Copy word for word the line containing "Screen dimensions: 529x526" together with all lines following it to the end of the listing below, without the pictures.

# Record excerpts:
————————

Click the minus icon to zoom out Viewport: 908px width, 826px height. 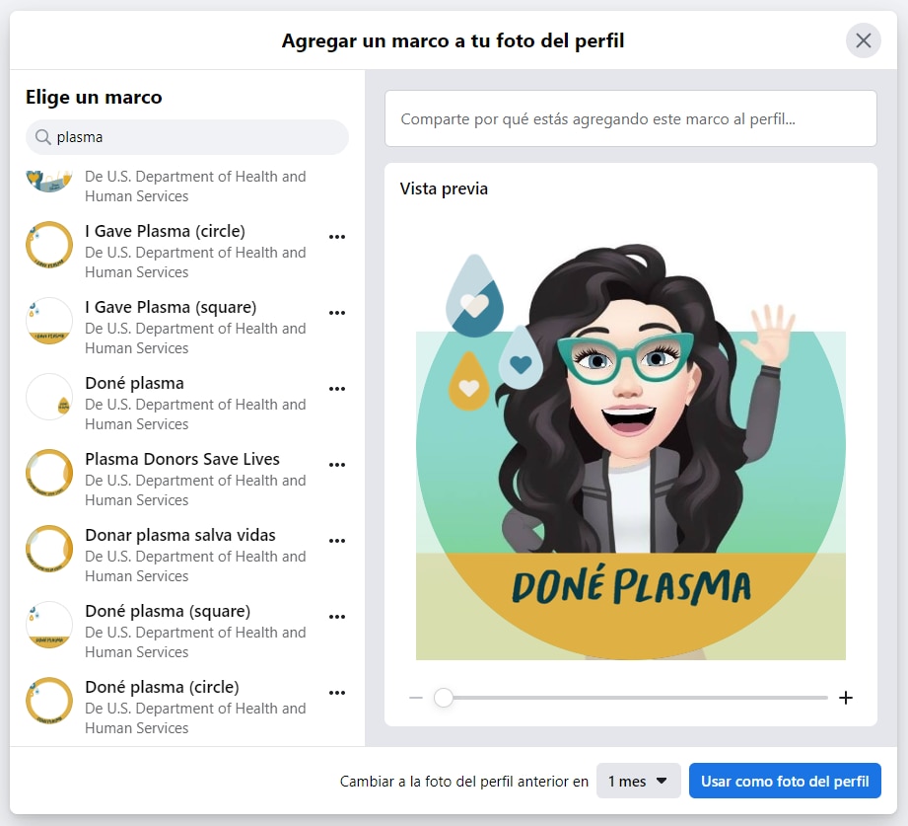pyautogui.click(x=415, y=698)
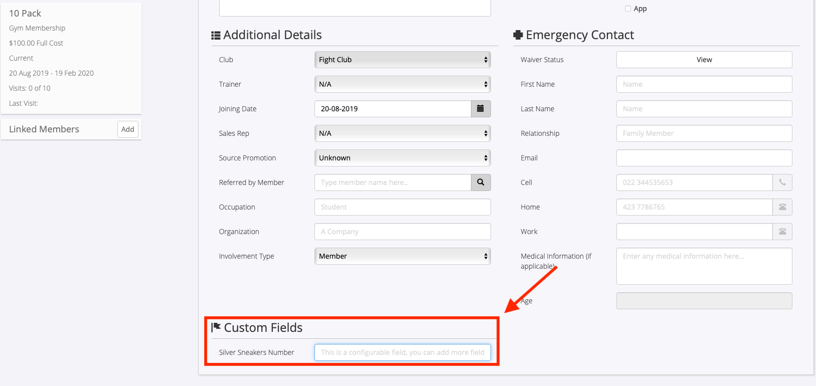Click the Additional Details list icon
The image size is (816, 386).
click(x=216, y=36)
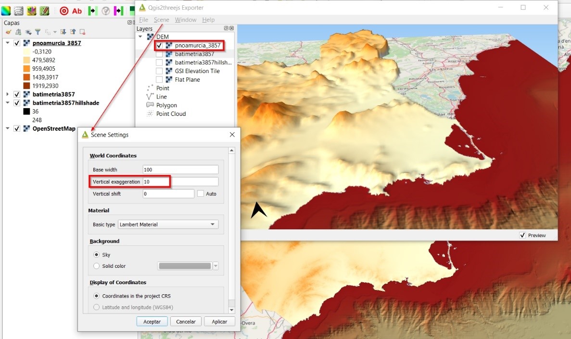Toggle the Auto vertical shift checkbox
Image resolution: width=571 pixels, height=339 pixels.
(201, 194)
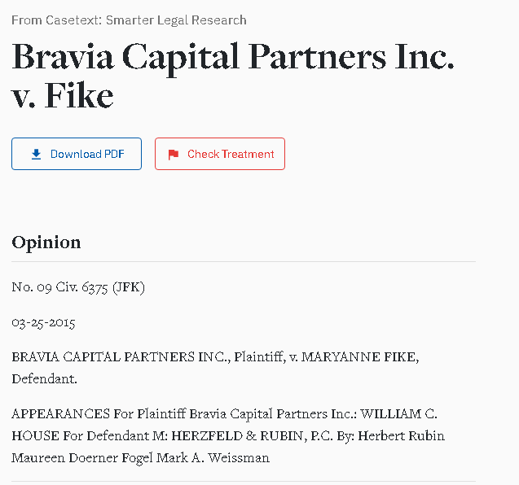The image size is (519, 485).
Task: Click the word 'Defendant.' in the caption
Action: click(x=44, y=379)
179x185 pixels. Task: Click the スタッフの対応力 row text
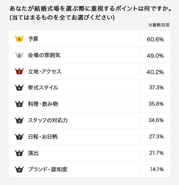click(x=48, y=120)
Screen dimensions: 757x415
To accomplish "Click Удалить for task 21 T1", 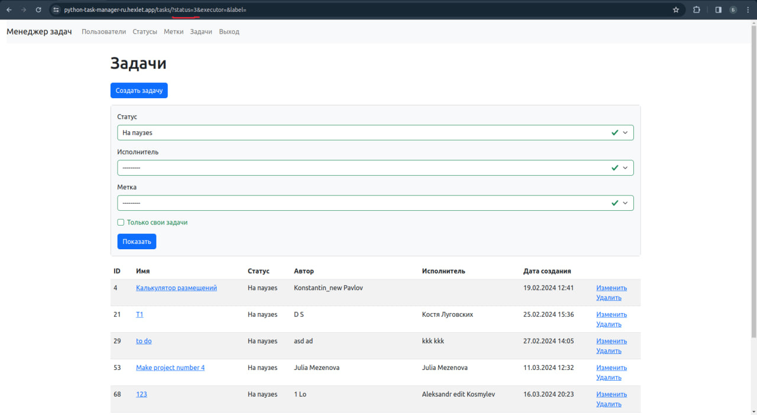I will [609, 324].
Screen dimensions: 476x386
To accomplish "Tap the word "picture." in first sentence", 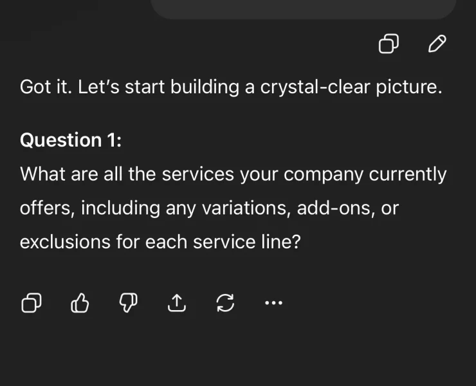I will pyautogui.click(x=410, y=87).
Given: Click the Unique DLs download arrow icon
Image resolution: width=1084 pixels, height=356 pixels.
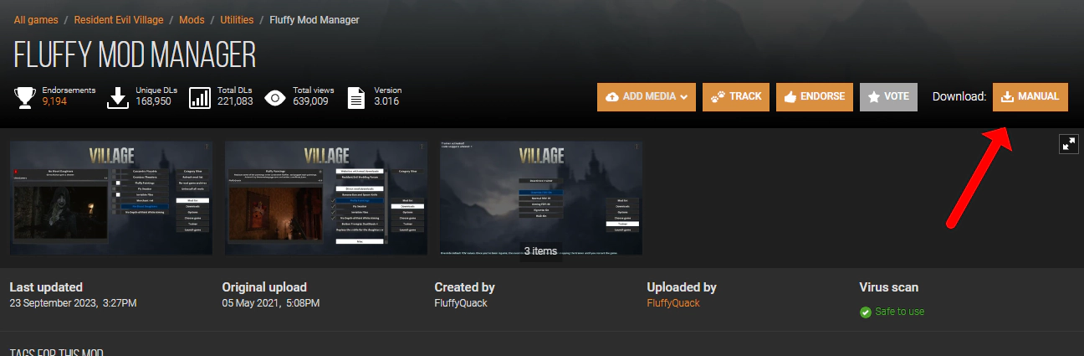Looking at the screenshot, I should pos(120,97).
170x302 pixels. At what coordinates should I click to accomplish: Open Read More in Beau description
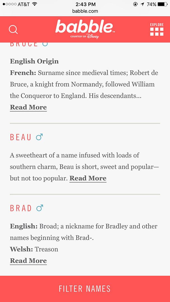point(88,178)
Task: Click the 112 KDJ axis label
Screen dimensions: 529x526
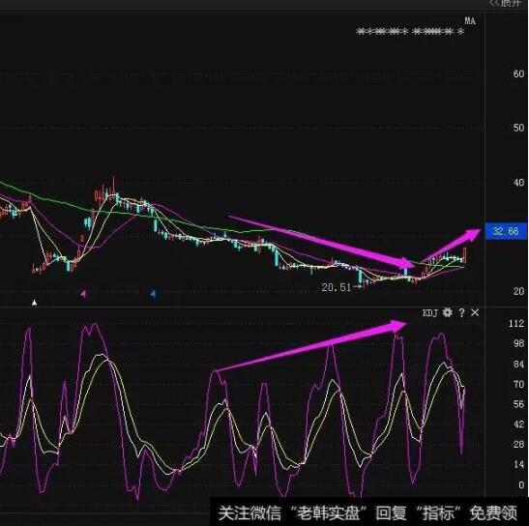Action: point(516,324)
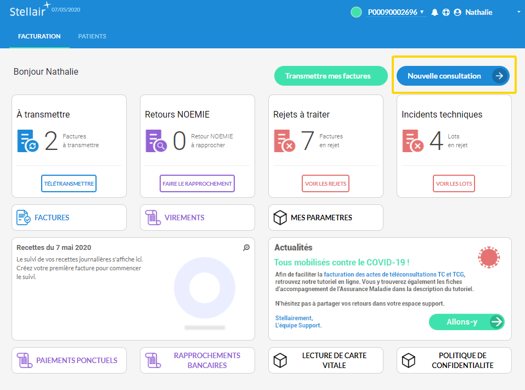Click FAIRE LE RAPPROCHEMENT button

pos(197,183)
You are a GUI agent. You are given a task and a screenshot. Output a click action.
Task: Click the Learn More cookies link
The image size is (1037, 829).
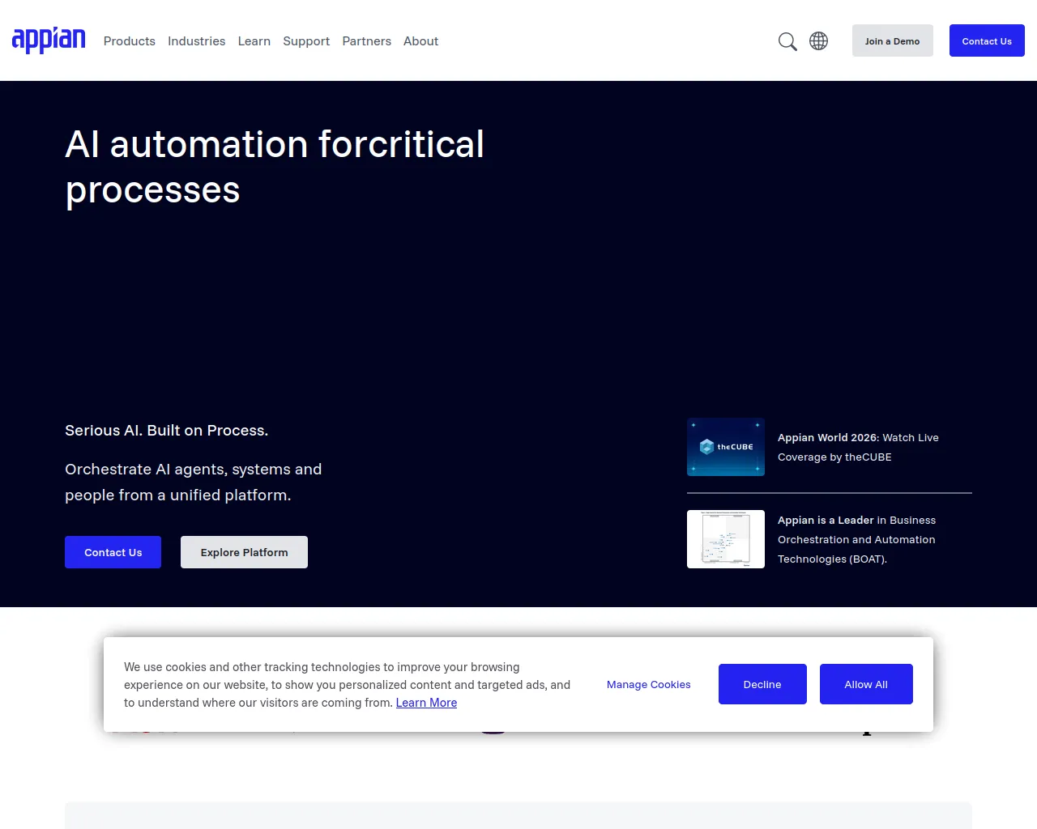(x=426, y=702)
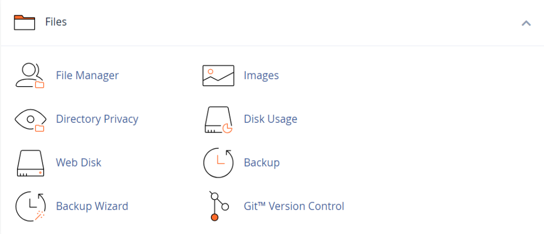The height and width of the screenshot is (234, 544).
Task: Click the Disk Usage drive icon
Action: (218, 119)
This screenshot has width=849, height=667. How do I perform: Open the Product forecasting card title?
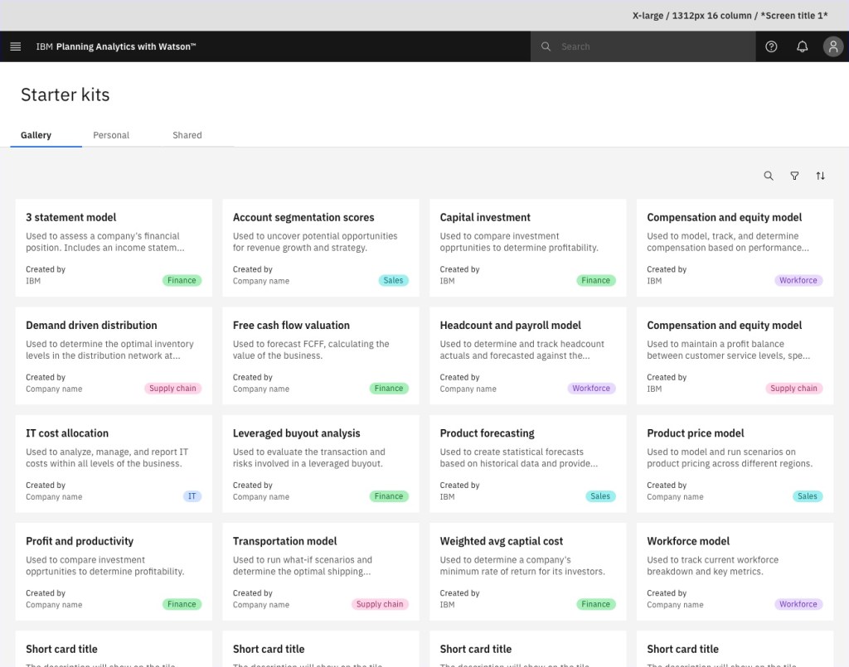pyautogui.click(x=487, y=433)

————————

# Task result:
Screen dimensions: 529x526
Action: point(516,324)
Click FAIRE LE RAPPROCHEMENT button

pos(197,183)
You are a GUI agent. You are given a task and a screenshot. Output a click action.
Task: Click the Learn More cookies link
The image size is (1037, 829).
(x=426, y=702)
The height and width of the screenshot is (234, 544).
Task: Click the Disk Usage drive icon
Action: (218, 119)
This screenshot has width=849, height=667. How do I perform: Open the Product forecasting card title?
pyautogui.click(x=487, y=433)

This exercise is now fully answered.